Dataset items
----------------

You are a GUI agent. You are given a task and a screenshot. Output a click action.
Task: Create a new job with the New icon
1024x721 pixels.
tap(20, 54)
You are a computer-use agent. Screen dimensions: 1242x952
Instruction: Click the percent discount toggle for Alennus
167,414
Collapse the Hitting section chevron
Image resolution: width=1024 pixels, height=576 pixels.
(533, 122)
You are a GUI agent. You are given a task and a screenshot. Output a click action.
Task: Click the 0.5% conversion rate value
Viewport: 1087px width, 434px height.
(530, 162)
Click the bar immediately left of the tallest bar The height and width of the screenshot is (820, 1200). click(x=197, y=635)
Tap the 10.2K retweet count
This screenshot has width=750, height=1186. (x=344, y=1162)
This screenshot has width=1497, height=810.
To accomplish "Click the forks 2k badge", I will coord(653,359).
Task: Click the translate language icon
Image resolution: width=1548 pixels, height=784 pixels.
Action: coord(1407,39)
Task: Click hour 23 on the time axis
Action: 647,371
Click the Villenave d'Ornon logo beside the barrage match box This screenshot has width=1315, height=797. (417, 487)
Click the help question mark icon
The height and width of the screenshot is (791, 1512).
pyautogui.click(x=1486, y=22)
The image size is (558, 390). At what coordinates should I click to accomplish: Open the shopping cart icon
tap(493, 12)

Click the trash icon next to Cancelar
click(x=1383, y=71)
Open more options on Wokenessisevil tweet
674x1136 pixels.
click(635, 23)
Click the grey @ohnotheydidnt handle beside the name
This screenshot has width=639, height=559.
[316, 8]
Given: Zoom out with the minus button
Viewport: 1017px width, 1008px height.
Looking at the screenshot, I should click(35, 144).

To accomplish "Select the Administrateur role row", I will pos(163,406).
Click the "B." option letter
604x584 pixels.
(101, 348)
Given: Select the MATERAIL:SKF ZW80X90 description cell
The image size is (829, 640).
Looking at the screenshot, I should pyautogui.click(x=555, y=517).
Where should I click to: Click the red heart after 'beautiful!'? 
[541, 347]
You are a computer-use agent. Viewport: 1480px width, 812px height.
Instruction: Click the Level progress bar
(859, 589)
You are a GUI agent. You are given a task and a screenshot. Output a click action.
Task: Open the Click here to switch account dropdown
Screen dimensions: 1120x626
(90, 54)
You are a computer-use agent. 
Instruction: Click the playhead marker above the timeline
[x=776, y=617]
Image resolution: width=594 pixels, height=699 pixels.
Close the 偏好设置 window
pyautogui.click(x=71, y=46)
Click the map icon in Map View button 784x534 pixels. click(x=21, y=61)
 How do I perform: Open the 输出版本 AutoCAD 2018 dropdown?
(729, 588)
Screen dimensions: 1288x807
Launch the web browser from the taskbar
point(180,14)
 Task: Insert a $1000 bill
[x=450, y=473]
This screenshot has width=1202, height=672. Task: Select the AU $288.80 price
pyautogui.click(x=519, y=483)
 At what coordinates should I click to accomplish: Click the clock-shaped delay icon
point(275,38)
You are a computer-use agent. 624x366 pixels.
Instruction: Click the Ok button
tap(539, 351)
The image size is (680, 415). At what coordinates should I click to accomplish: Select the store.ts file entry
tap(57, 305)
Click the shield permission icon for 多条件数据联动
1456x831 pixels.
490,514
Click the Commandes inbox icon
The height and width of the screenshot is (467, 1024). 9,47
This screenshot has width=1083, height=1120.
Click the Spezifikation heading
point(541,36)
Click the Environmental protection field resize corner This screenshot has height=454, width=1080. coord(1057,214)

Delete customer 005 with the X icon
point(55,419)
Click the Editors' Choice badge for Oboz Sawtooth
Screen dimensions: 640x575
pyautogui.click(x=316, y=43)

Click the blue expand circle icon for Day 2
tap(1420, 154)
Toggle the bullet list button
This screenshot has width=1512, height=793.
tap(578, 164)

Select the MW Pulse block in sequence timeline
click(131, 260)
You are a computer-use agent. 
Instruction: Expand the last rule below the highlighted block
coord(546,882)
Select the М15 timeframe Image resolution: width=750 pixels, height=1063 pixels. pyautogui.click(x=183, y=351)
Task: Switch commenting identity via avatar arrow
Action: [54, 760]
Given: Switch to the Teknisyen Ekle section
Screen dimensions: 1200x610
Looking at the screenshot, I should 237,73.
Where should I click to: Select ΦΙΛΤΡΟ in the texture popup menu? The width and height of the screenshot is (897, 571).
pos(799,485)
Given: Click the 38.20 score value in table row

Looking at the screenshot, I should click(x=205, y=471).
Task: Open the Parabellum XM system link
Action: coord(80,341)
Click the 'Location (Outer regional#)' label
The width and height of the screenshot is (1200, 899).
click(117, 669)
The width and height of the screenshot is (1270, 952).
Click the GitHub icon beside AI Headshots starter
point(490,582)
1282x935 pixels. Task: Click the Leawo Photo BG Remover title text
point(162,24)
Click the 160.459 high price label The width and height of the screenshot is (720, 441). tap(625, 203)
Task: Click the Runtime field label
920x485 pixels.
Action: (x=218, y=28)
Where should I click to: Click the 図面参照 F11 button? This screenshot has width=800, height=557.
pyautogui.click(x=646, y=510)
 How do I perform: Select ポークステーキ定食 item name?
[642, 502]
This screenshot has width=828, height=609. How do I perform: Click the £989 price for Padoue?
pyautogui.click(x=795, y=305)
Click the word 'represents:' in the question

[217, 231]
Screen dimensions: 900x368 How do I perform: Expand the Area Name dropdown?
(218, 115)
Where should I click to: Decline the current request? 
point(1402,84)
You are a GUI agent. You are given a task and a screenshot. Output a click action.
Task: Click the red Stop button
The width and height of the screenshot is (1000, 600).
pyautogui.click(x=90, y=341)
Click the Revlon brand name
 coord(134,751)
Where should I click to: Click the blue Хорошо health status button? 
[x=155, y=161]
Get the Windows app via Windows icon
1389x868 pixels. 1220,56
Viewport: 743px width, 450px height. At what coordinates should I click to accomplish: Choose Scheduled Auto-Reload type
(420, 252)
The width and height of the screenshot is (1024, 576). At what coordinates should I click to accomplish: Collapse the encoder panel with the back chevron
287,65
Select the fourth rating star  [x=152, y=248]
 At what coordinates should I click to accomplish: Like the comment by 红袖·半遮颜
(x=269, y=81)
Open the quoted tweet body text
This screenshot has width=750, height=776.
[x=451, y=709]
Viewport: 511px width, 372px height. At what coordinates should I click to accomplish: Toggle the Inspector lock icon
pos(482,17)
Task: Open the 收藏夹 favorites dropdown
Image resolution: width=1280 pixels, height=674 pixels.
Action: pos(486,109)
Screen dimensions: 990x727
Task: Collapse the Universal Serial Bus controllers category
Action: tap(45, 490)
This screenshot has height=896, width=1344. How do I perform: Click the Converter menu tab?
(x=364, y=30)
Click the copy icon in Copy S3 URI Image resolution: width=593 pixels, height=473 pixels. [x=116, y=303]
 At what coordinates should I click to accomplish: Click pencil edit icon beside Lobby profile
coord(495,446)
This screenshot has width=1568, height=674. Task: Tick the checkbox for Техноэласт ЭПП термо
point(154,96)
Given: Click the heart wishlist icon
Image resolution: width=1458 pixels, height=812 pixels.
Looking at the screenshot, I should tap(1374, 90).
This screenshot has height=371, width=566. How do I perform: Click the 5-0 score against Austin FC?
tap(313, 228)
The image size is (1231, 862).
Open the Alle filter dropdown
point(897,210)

----------------

Take the stretch of lines above from the one containing "Instruction: Click the Level progress bar" through the one containing "Given: Switch to the Teknisyen Ekle section" and repeat it exactly, adding no other line.

[Solution for this task]
Instruction: Click the Level progress bar
(859, 589)
You are a GUI agent. You are given a task and a screenshot. Output a click action.
Task: Open the Click here to switch account dropdown
Screen dimensions: 1120x626
(90, 54)
You are a computer-use agent. 
Instruction: Click the playhead marker above the timeline
[x=776, y=617]
Image resolution: width=594 pixels, height=699 pixels.
Close the 偏好设置 window
pyautogui.click(x=71, y=46)
Click the map icon in Map View button 784x534 pixels. click(x=21, y=61)
 How do I perform: Open the 输出版本 AutoCAD 2018 dropdown?
(729, 588)
Screen dimensions: 1288x807
Launch the web browser from the taskbar
point(180,14)
 Task: Insert a $1000 bill
[x=450, y=473]
This screenshot has width=1202, height=672. Task: Select the AU $288.80 price
pyautogui.click(x=519, y=483)
 At what coordinates should I click to accomplish: Click the clock-shaped delay icon
point(275,38)
You are a computer-use agent. 624x366 pixels.
Instruction: Click the Ok button
tap(539, 351)
The image size is (680, 415). At what coordinates should I click to accomplish: Select the store.ts file entry
tap(57, 305)
Click the shield permission icon for 多条件数据联动
1456x831 pixels.
490,514
Click the Commandes inbox icon
The height and width of the screenshot is (467, 1024). 9,47
This screenshot has width=1083, height=1120.
Click the Spezifikation heading
point(541,36)
Click the Environmental protection field resize corner This screenshot has height=454, width=1080. coord(1057,214)

Delete customer 005 with the X icon
point(55,419)
Click the Editors' Choice badge for Oboz Sawtooth
Screen dimensions: 640x575
pyautogui.click(x=316, y=43)

Click the blue expand circle icon for Day 2
tap(1420, 154)
Toggle the bullet list button
This screenshot has width=1512, height=793.
tap(578, 164)

Select the MW Pulse block in sequence timeline
click(131, 260)
You are a computer-use agent. 
Instruction: Expand the last rule below the highlighted block
coord(546,882)
Select the М15 timeframe Image resolution: width=750 pixels, height=1063 pixels. pyautogui.click(x=183, y=351)
Task: Switch commenting identity via avatar arrow
Action: [54, 760]
Given: Switch to the Teknisyen Ekle section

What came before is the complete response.